Après avoir analysé les écarts de rémunérations entre PDG et salaires moyens dans les 100 plus grandes entreprises françaises cotées en Bourse, Oxfam France et Le Basic publient la seconde partie de leur étude sur le partage des richesses au sein des grandes entreprises.

Ce second rapport intitulé “L’inflation des dividendess'intéresse au poids des versements aux actionnaires dans le partage de la valeur au sein des 100 plus grandes entreprises françaises cotées en bourse entre 2011 et 2021.

Alors qu’en 2022, seuls 6,7% des Français possèdent des actions selon l’Autorité des Marchés Financiers, les versements de dividendes et rachats d’actions représentent des milliards qui ne sont pas investis dans la transformation écologique et la réduction des inégalités. Oxfam France formule plusieurs recommandations pour stopper cette logique court-termiste délétère qui consiste à privilégier coûte que coûte l’intérêt des actionnaires.

Pour Léa Guérin, chargée de plaidoyer sur la question de la régulation des multinationales : « Lorsqu’on voit que le versement de dividendes aux actionnaires a augmenté presque trois fois plus vite que la dépense par salarié, on voit bien qu’il y un vrai dérèglement dans le partage de la valeur au sein des grandes entreprises en France. Ce déséquilibre en défaveur des salariés, qui pourtant produisent les richesses, est préoccupant surtout dans le contexte de forte inflation sur les dépenses contraintes et les produits du quotidien qui enlèvent du pouvoir d’achat aux salariés. »

Christophe Alliot, Co-fondateur du BASIC, poursuit : « L’'un des résultats marquants de notre recherche est la rupture du partage de la valeur qui s'est produite dans les 100 plus grandes entreprises à partir de 2018, au bénéfice des actionnaires et au détriment des salariés. »

Les chiffres clés du rapport

  • Entre 2011 et 2021, les 100 plus grandes entreprises françaises cotées en bourse ont versé en moyenne 71% de leurs bénéfices en dividendes et rachats d’actions.
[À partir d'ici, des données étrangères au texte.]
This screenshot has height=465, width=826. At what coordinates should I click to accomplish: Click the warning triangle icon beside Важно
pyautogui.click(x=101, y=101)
Pour le CAC 40, c’est en moyenne 65%.

  • Entre 2011 et 2021, dans les 100 plus grandes entreprises françaises cotées, la dépense par salarié a augmenté de 22% et le versement aux actionnaires de 57%.

  • Entre 2020 et 2021, les dividendes versés aux actionnaires ont bondi de 31,4 Mrds€, soit presque autant que l’ensemble de la masse salariale des entreprises du TOP 100 (37 Mrds€ entre 2020 et 2021).

  • En 2019, 45% des dividendes et rachats d’actions versés aux actionnaires par les 100 plus grandes entreprises cotées en bourse auraient suffi à couvrir leurs besoins en investissement dans la transformation écologique.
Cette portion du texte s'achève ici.